Игорь не пытался заговаривать с Катериной, только радовался, что она еще тут, рядом, и он сможет видеть ее весь завтрашний день. Что будет потом, он не знал.
Они уже приближались к лагерю, когда Катерина заговорила сама:
— Я очень любила одного человека. Он погиб. В шахте.
Пристыженный, Игорь мгновенно припомнил тот первый вечер у Кузьменок и молчаливого парня, что крутился возле них и показался таким незначительным… брат Никиты! И как же я, болван, не догадался! Почему не расспросил о ней, вместо того чтобы некстати приставать!.. Но ведь что случилось — случилось, а жизнь продолжается, и она…
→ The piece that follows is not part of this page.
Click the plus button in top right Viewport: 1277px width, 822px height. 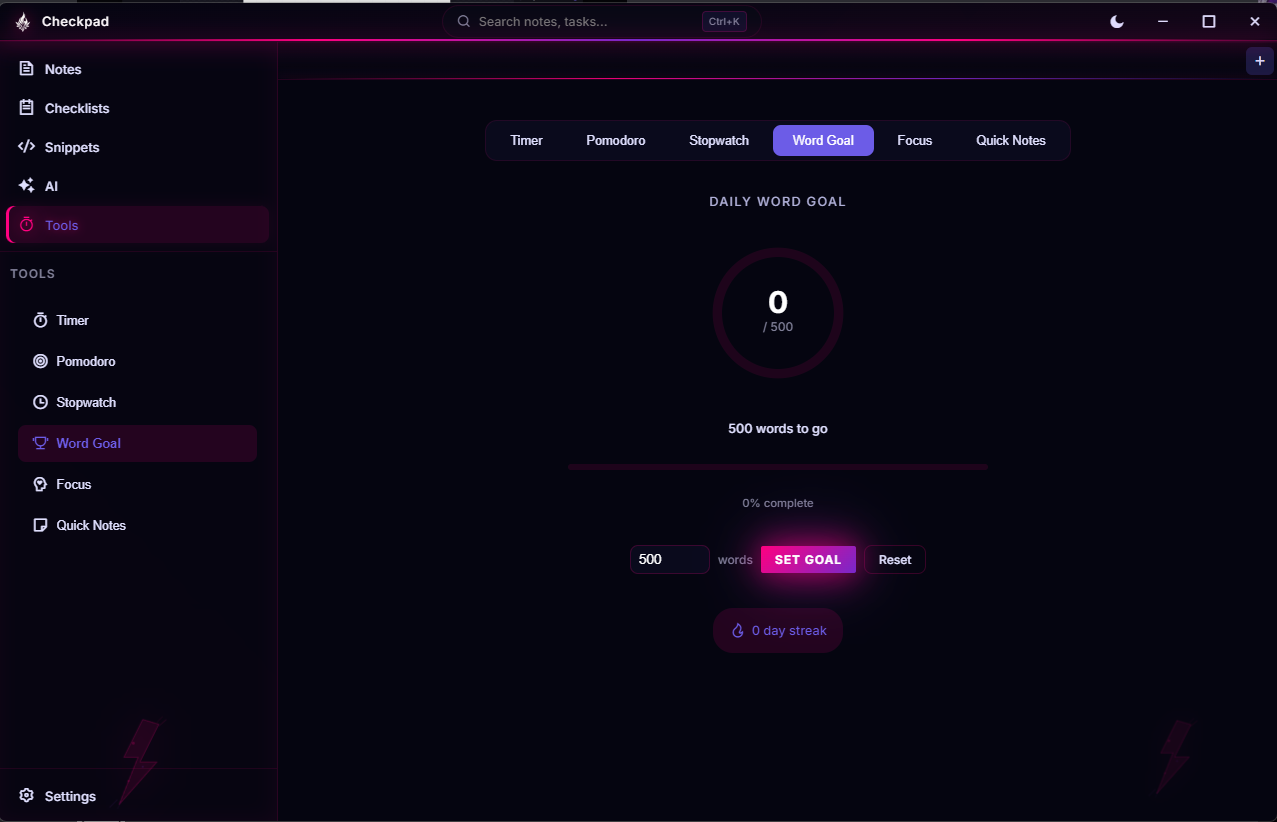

Будто угадав его мысли, Катерина сказала еще суровей:
— У меня будет ребенок. Я должна вырастить его ребенка. Ничего другого я не хочу. Вот вы заботитесь — косы намочила. Мне приятно. Но у меня этого никогда не будет, чтоб кто-то заботился. Мне нужно быть как камень. Вот и все. И ради бога, не говорите ни слова.
Все, кто видел, как Аннушка Липатова благоустраивала свою палатку, как она мило охорашивалась перед встречей с мужем, — все радовались за нее и старались ничем не помешать. В экспедициях такие события ценят.
Когда Липатовы под ручку прошли к себе, молодежь из соседних палаток так и брызнула во все стороны и воспользовалась чудесной ночью, чтобы подольше не возвращаться домой.
Все способствовало любовной идиллии. Но идиллия была начинена взрывчаткой накопившихся обид и вот-вот могла взлететь на воздух — стоило только запалить фитилек. Оба старательно обходили взрывоопасные вопросы, чтобы не портить радость свидания. Липатов твердо решил отложить серьезный разговор на завтра, и если сама собою вплелась в его нежные речи подземная газификация угля, то лишь потому, что тема была безопасной и счастливой.